オタクのKさん

忘れたくない今の気持ちと思い出せた過去の書きだめ

真夜中の祈り

 

 

 

 

眠れない時には、よく考え事をする。

考えることはその時によってバラバラで、

”明日の試合に推し選手は出るかな” ”夜ご飯何にしようかな” という軽いことから、

”今生きてる意味って何だろう” ”私と他人の境界はどこからなのか” という命題的なものまで幅広い。

これらを一晩でいくつも、考えてはやめて、また考え出してと繰り返していくと、大抵いつの間にか眠りにおちているのだ。

 

 

 

 


ただ、時にはそれでも眠れない時がある。

今日もたまたまそういう日で、わたしはある人のことを思い出していた。

今振り返ればきっと、わたしの目にはその人は一際綺麗に映っていたのだとおもう。

あの頃も明確に好きという感情ではなかったけど、どこか素敵だなと思っていた。

寡黙で少し怖い雰囲気だけれど、とても字が綺麗で真面目な人。

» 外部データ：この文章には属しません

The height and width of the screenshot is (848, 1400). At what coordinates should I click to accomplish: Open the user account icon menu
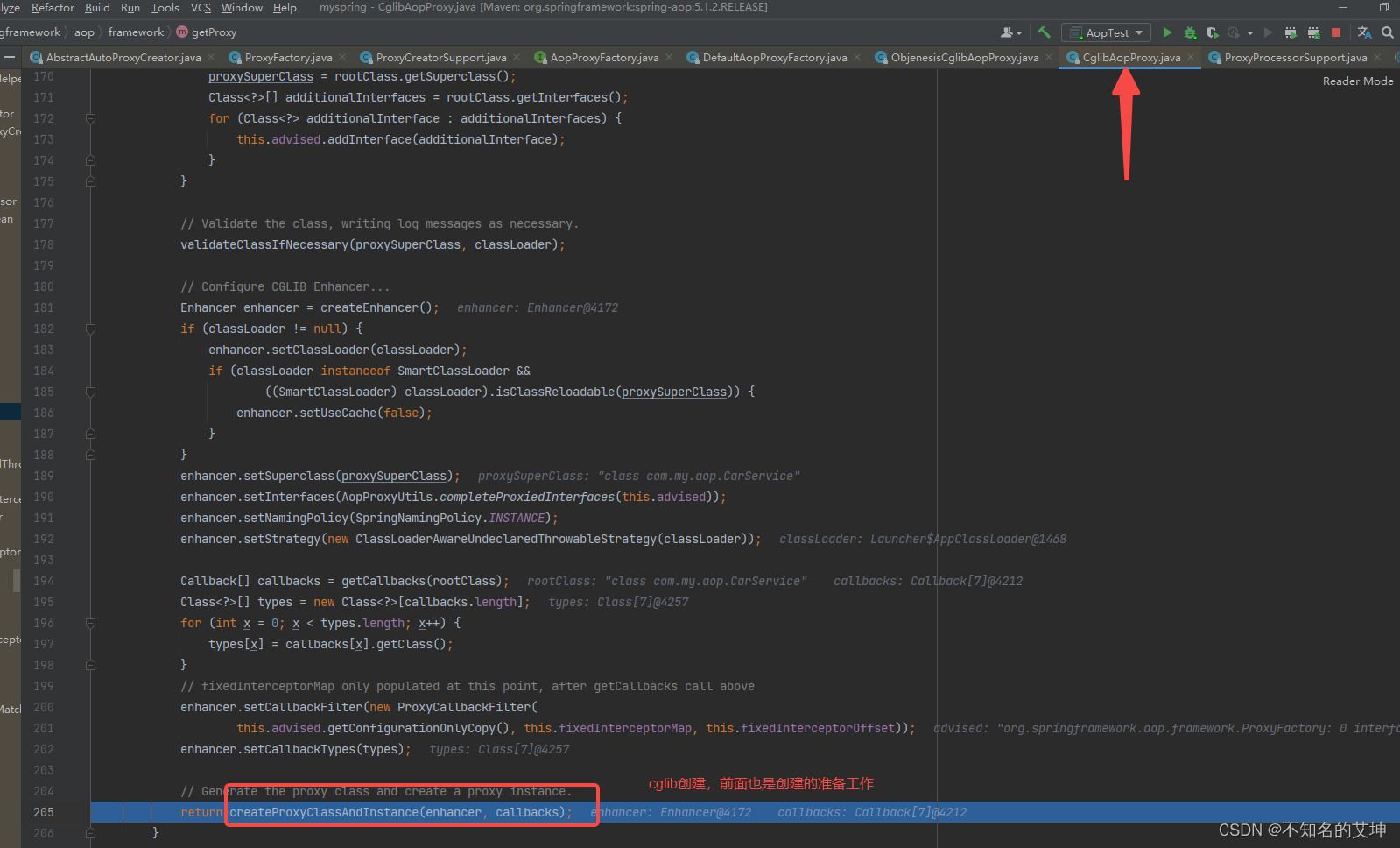point(1009,32)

そんな印象だった。

もう少し近づきたかったけど、近づくと困らせてしまいそうで、わたしは遠くからそっとその人を見ていた。

そんな関係だったから、今のわたしはその人への連絡手段を一切もっていない。

その人が今どこで何をしているのか。そもそも生きているのかさえも、もう分からない人だった。

 

 

 

 


「あの人、今何してるんだろう。」

気になりだすと、納得できるまで探し出すのが私の悪い癖で。検索エンジンを開いてその人の名前を打ってみた。

一番最初に出てきたのはとあるホームページで、なにかの紹介ページだった。

ページを開き、ゆっくり読み進めていくとその人はあっさりと見つかった。

あの頃の面影が少し残る、あの頃よりも素敵な笑顔で、その人は写真に収まっている。

スーツを纏ったその姿は、わたしの目にはあの頃と同じように、一際綺麗に見えた。

 


そうか、生きていたのか。この人はここで頑張っているのか。

 


よかったと安堵したわたしは、そのページを閉じると、またぼんやりと考えだした。

どうかそのまま、健やかに、穏やかに、健康を損なうことなく、わたしの手に入れられなかったものを持ったまま、幸せになってほしい。

どうか、無事に生きていってほしい。

 


そう思った後、この気持ちを客観的に見るとまるで神への祈りのようだなと思い、よくわからない笑みが溢れた。

 

その日は、いつもより少し穏やかに眠れた気がする。